Even Young Blood Vessels Can Be Damaged by Air Pollution
Utah study suggests elderly and ill aren't the only ones harmed by poor air quality
WEDNESDAY, Oct. 26, 2016 (HealthDay News) -- Even young, healthy adults can suffer endothelial injury from air pollution, according to a study published online Oct. 25 in Circulation Research.
Timothy O'Toole, Ph.D., of the Diabetes and Obesity Center at the University of Louisville in Kentucky, and colleagues focused on fine particulate matter (PM2.5). Study participants included 72 healthy, nonsmoking adults in the Utah Valley (age 23 on average). The team tested participants' blood for markers of cardiovascular disease as air quality changed during the winters of 2013, 2014, and 2015.
The researchers found that episodic PM2.5 exposures were associated with increased endothelial cell apoptosis, an anti-angiogenic plasma profile, and elevated levels of circulating monocytes and T, but not B, lymphocytes.

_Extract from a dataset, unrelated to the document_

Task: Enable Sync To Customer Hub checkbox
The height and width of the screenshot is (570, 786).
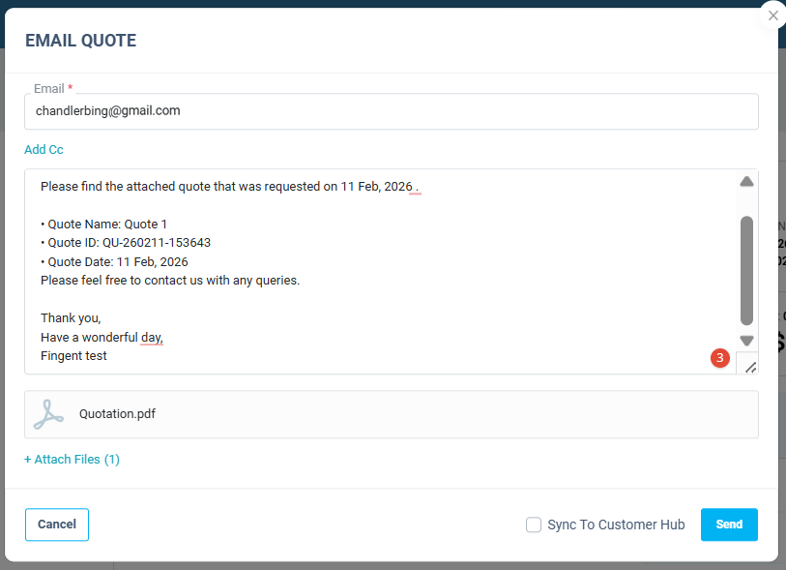Action: [534, 525]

As pollution levels increased, so did indications of cell injury and death.
The findings suggest that living in a polluted environment could promote development of hypertension, cardiovascular disease, and stroke more pervasively and at an earlier stage than previously thought, O'Toole told HealthDay. "Although we have known for some time that air pollution can trigger heart attacks or strokes in susceptible, high-risk individuals, the finding that it could also affect even seemingly healthy individuals suggests that increased levels of air pollution is of concern to all of us, and not just the sick or the elderly," O'Toole said.